The novel is set at Dupont University, a fictional Ivy League college in Pennsylvania. The protagonist is Charlotte Simmons, a brilliant student from a tiny town in the mountains of North Carolina, who yearns to be surrounded by intellectual excellence at Dupont. Unfortunately, when she arrives on campus, she finds out moral experimentation and social climbing have replaced intellectualism.

In typical Tom Wolfe fashion, several plots weave together. Hoyt is a frat boy and sexual predator who holds career killing information about a potential Republican presidential candidate. Adam is a social misfit, investigative journalist, and rabid intellectual, yearning for a Rhodes scholarship. Jojo is the only white starter (nicknamed "Token") on the basketball team who gets caught up in an academic scandal. All three of these men develop attractions to Charlotte because of her innocence, quick wit, and physical beauty.

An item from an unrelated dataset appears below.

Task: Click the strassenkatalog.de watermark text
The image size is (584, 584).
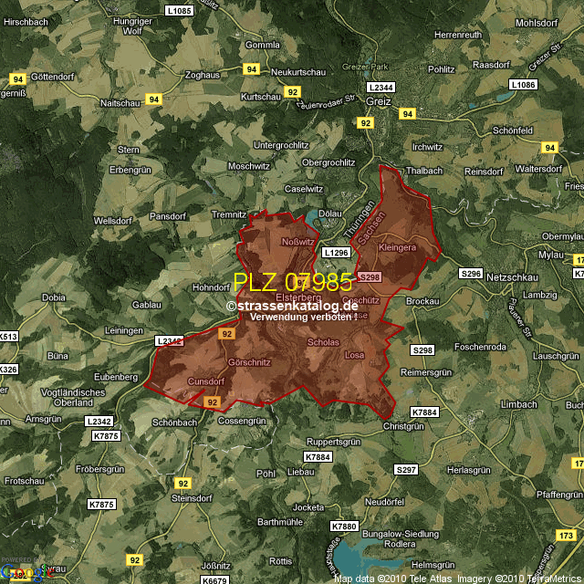Action: 292,307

Tom Wolfe researched the novel by spending years in a blue blazer, following students around the campuses of America's top colleges and universities, including Michigan and Harvard. He went to frat parties. He talked to students about their sex lives. He discussed French literature. He went to classes. Tom Wolfe has been using this "new journalism" immersion approach for his entire career, and he perfected his craft decades ago. Despite being a 70-year-old man, he has an incredible understanding of the language and behavior of college students.

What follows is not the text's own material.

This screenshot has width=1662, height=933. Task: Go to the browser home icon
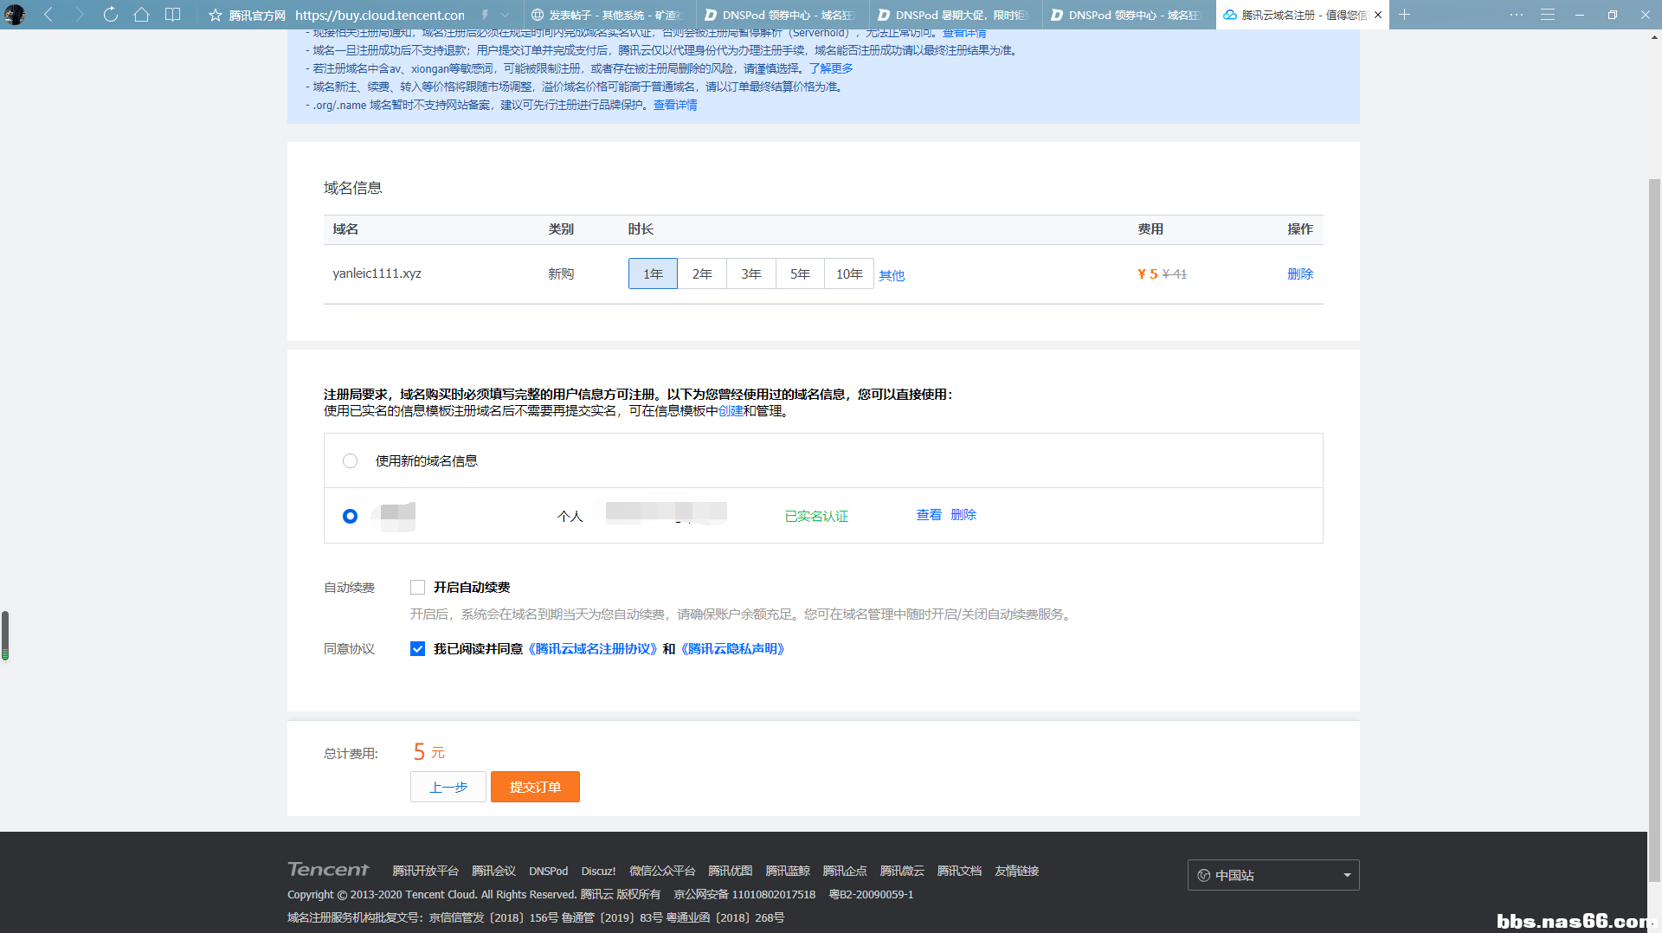[x=142, y=15]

Wolfe is a great writer. His prose is exciting, his characters are engaging, his wit is biting and hilarious, and he knows how to weave between four page-turning storylines seamlessly.

Best of all, he skewers modern academia. Intellectual conversation has been smothered by rampant debauchery and political correctness. Wild parties dominate the entire campus. Athletes are given a free pass for four years. Professors are handcuffed by campus politics.

I Am Charlotte Simmons should be read by all incoming first years. It meets the criteria established by the panel. It is a new novel, fun to read, and it is controversial?liberal critics are desperately attacking it all over the country. The book is too honest. It makes people uncomfortable. Unfortunately, our panel will most likely choose whatever book liberal critics claim is "important" and "progressive" this year?to be forgotten in mere months. Somehow, safely assigning a liberal book to a liberal student body has been deemed "controversial." Maybe they will say that I Am Charlotte Simmons is too long (700 pages), but that would be hysterically ironic, considering that the book details how students are given shortcuts where they used to receive rigor.

I guarantee that I Am Charlotte Simmons will provide an entertaining, intellectually stimulating, and thought-provoking reading experience to anyone that reads it. It is a great book, and there is no better alternative.